A la suite du nouveau décret, à la suite de l'article du général Bentegéat (cité la semaine dernière), les remous se font visibles, au point que le journal en parle (article Le Monde).
Si N. Guibert trouve que les pouvoirs sont bien définis dans la Constitution, il faudrait qu'elle me dise ce que veut vraiment dire "chef des armées", hors le titre honorifique qui était traditionnellement accolé au chef de l’état, dans une perspective chrysanthèmienne de la fonction héritée de la III° et la IV° République.
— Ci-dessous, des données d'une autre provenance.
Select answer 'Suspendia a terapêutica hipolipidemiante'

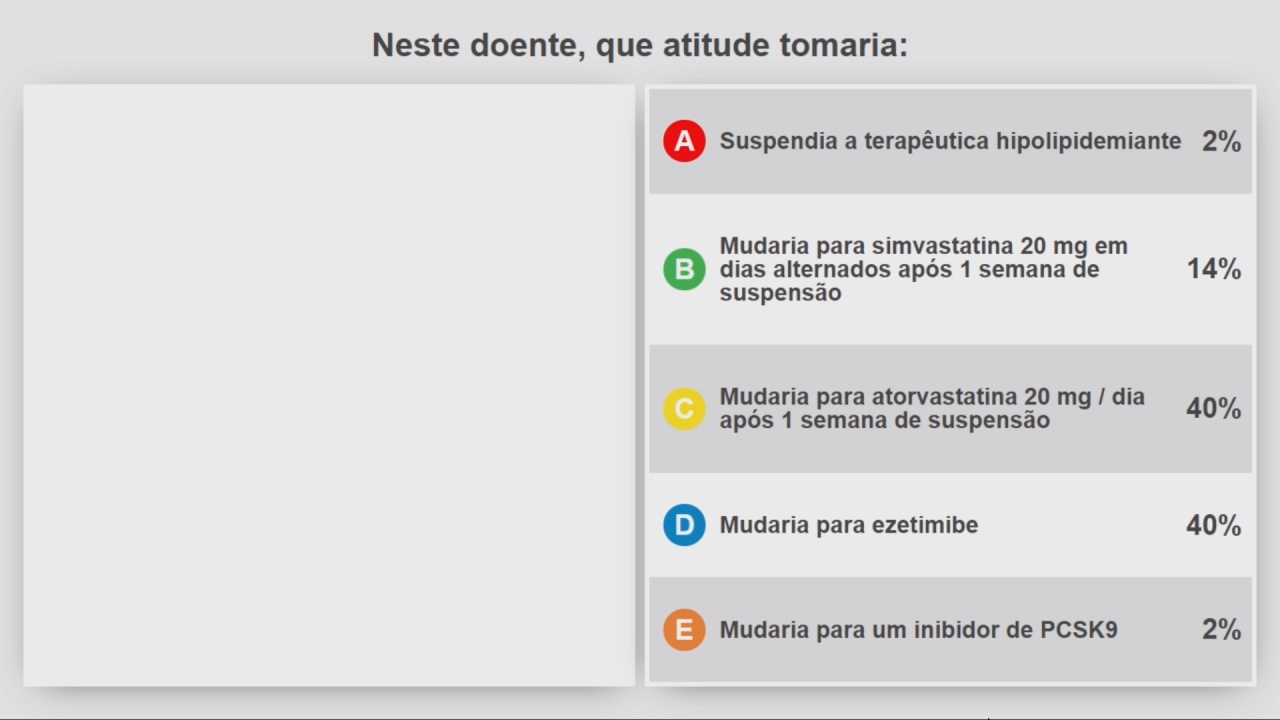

La pratique initiale gaullienne, l'invention du domaine réservé ou le décret de 1964 ne sont que des moyens d'une "coutume constitutionnelle" qui dévoie justement la lettre de la Constitution. En l'espèce, on est en train d'attenter à la coutume. Recentrer sur le cœur de métier, vous dis-je
Cœur de métier : encore une expression magique qui est ce que les anglo-saxons appellent le "narrative" de la réforme. En bon français, on dirait le slogan, ce qui sert à tout faire passer. La dernière fois, c'était "renforcer l'opérationnel en allégeant les soutiens". Les chefs de corps ont vu ce qu'on leur enlevait, puisqu'il n'y a plus, techniquement, "plénitude du commandement". Dans le cas présent, le "cœur de métier", cela revient à dire : vous militaires, vous n'êtes bons qu'aux opérations "techniques" du combat. Bref, on n'a besoin que de lieutenants, de capitaines, de quelques colonels chefs de corps, quelques rares généraux commandant des brigades ("il y a trop de généraux" : qui n'a entendu ce mantra?), quelques états-majors qui mettent en musique tout ça. Le reste, n'y pensez pas, ce n'est pas votre cœur de métier. Parler des choix d'équipement ? avoir des avis géopolitiques ? déterminer les modèles d'armées ? "Touche pas au grisbi, salope", comme disait Audiard. Pas bon pour vous, ça donne du cholestérol.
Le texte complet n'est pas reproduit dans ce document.